WORK INSTRUCTION:
Some of the lines below need repeating. Reproduce exactly those between the lines holding "Ano II, N.º 32 (227, 1512)" and "OUTDOOR (591, 151)", inclusive.

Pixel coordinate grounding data
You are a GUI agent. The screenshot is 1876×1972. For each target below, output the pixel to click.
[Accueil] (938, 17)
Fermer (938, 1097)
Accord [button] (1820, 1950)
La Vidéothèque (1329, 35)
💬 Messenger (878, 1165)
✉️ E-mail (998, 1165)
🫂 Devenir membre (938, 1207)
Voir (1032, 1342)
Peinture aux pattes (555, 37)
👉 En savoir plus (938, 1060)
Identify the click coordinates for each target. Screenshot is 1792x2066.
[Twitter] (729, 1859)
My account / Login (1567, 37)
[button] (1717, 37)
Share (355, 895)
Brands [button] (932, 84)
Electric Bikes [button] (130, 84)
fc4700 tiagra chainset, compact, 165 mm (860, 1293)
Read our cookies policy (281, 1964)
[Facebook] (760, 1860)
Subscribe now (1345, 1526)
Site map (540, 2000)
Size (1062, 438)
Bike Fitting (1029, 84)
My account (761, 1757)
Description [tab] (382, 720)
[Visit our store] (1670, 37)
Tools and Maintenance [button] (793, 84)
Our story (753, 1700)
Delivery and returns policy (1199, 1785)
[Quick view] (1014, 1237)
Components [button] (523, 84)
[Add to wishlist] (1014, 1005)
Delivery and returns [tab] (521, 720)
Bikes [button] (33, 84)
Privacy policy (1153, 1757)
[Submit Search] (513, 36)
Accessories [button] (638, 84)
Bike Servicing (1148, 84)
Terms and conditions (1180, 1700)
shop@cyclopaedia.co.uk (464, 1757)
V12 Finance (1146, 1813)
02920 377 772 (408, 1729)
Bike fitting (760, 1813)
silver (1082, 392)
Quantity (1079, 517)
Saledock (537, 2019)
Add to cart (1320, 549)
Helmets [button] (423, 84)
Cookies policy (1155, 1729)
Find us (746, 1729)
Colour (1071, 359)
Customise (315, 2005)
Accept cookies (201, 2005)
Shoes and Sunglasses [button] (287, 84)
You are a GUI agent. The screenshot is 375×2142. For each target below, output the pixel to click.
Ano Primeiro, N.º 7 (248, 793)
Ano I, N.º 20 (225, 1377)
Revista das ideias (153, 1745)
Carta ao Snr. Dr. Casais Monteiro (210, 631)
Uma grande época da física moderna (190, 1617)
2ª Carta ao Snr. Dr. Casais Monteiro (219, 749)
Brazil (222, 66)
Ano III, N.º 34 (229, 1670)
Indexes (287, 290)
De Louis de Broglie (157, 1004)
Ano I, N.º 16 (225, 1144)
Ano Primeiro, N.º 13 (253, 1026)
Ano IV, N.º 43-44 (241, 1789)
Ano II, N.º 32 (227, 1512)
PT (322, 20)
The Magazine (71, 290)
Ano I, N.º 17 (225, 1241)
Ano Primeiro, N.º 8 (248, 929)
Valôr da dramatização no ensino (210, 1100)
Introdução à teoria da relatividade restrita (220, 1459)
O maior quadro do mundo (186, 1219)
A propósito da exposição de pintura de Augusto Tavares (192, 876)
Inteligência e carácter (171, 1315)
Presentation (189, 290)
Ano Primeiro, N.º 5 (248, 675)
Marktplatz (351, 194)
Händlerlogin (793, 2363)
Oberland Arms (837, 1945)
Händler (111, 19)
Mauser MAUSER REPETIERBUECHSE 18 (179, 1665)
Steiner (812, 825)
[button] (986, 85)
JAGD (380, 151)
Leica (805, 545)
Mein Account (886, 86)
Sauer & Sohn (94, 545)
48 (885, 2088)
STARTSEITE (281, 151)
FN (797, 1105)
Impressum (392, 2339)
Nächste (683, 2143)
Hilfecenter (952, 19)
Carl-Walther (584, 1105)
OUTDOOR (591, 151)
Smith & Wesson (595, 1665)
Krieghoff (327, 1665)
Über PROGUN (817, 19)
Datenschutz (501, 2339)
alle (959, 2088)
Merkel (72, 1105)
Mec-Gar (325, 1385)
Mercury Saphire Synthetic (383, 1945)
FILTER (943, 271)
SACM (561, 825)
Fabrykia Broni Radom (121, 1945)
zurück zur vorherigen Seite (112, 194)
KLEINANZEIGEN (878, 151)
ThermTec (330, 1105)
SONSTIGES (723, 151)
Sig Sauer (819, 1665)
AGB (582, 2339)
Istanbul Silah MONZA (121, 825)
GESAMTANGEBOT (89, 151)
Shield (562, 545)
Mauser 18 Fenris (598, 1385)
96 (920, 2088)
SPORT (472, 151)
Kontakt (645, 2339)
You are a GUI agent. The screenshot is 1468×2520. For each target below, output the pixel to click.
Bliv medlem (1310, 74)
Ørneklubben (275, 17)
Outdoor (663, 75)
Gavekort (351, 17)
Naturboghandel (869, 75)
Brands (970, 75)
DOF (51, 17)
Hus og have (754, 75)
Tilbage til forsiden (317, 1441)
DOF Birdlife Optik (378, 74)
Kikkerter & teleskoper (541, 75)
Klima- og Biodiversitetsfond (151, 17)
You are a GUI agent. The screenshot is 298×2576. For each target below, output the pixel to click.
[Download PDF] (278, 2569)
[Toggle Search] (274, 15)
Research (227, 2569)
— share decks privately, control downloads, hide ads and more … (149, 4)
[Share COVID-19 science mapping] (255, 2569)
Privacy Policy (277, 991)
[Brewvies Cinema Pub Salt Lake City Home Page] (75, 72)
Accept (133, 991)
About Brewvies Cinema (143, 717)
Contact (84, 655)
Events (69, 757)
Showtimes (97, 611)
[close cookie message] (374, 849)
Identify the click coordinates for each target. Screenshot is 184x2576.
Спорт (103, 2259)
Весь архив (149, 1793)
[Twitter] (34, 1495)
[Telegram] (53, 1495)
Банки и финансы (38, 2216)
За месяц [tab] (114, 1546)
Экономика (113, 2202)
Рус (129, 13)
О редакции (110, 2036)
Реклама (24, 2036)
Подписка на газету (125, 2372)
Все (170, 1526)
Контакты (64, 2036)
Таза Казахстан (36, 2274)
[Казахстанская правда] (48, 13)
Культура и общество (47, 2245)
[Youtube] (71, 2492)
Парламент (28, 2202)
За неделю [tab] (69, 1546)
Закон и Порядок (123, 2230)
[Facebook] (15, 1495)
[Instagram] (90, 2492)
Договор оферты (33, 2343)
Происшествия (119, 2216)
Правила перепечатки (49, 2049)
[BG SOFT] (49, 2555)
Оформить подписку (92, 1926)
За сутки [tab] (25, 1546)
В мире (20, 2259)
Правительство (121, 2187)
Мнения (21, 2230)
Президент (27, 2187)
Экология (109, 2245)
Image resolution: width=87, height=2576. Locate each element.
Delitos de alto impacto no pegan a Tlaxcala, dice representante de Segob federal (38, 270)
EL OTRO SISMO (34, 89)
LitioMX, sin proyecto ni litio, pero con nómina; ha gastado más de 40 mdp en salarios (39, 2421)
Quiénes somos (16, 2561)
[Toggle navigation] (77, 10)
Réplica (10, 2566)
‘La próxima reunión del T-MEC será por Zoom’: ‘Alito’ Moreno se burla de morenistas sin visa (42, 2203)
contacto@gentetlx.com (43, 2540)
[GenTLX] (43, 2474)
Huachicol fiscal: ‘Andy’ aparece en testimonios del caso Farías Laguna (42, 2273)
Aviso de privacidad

EXPECTED OUTPUT:
Ano II, N.º 32 (227, 1512)
PT (322, 20)
The Magazine (71, 290)
Ano I, N.º 17 (225, 1241)
Ano Primeiro, N.º 8 (248, 929)
Valôr da dramatização no ensino (210, 1100)
Introdução à teoria da relatividade restrita (220, 1459)
O maior quadro do mundo (186, 1219)
A propósito da exposição de pintura de Augusto Tavares (192, 876)
Inteligência e carácter (171, 1315)
Presentation (189, 290)
Ano Primeiro, N.º 5 (248, 675)
Marktplatz (351, 194)
Händlerlogin (793, 2363)
Oberland Arms (837, 1945)
Händler (111, 19)
Mauser MAUSER REPETIERBUECHSE 18 (179, 1665)
Steiner (812, 825)
[button] (986, 85)
JAGD (380, 151)
Leica (805, 545)
Mein Account (886, 86)
Sauer & Sohn (94, 545)
48 (885, 2088)
STARTSEITE (281, 151)
FN (797, 1105)
Impressum (392, 2339)
Nächste (683, 2143)
Hilfecenter (952, 19)
Carl-Walther (584, 1105)
OUTDOOR (591, 151)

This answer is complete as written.